2.《ネタバレ》 「ノーカントリー」で一躍「時の人」となったハビエル・バルデムだ。
ゴツくてゴツい彼は年齢不詳系でどんな年齢の役でもしっくりこなす。老けメークもお手の物。
しかし…本作では、20代の役がかなりキツかった。あのままヤング・フロレンティーノでもうしばらく押すべきだった。
そして、一番もったいなくて、作品の質を大幅に下げてしまったのはフェルミーナ役の女優が若すぎたこと。それなのに強引に老け役まで引っ張ったこと。
う~んなんでなんだ。どう贔屓目に見ても30そこそこにしか見えないのに70歳て。
なんであそこに高齢女優を持ってこなかったのか、大変理解に苦しみます。
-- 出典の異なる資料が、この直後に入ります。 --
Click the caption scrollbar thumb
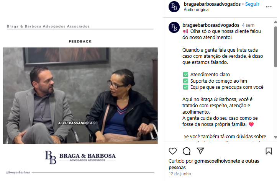The width and height of the screenshot is (277, 181). (275, 47)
自分よりうんと年上の女優を「娘」と呼ばせているのが、非常にイタい。
フェルミーナがシワシワのヨボヨボになっていなかったら、ラストの感動は無いも同じです。
シワシワヨボヨボした二人がそれでも「いたす」ことの意味を、考えることができない。
それと、コロンビアの話なのに強引に英語で押し切るセンス、意気地がないねえ。
同じ内容でも、英語で言ったらそのパッションは半分にしか聞こえないんですよ。
特に、「情熱」を重視した内容ですから、ここはスペイン語で堂々とやるべきでした。
想像するに、出資者から英語作品であることとの条件がついたのでしょう。
70歳のフェルミーナが高齢女優であったなら、私もラストで何か感じるものがあったかもしれないのだがなあ。
さて、「愛」とは相手の存在そのものを愛しむことであって、フェルミーナがフェルミーナである限り、何歳であっても愛するというのがフロレンティーノです。
が、あの若い日に結婚していたとしたら、フロレンティーノは同じ気持ちを持ち続けられたかどうか。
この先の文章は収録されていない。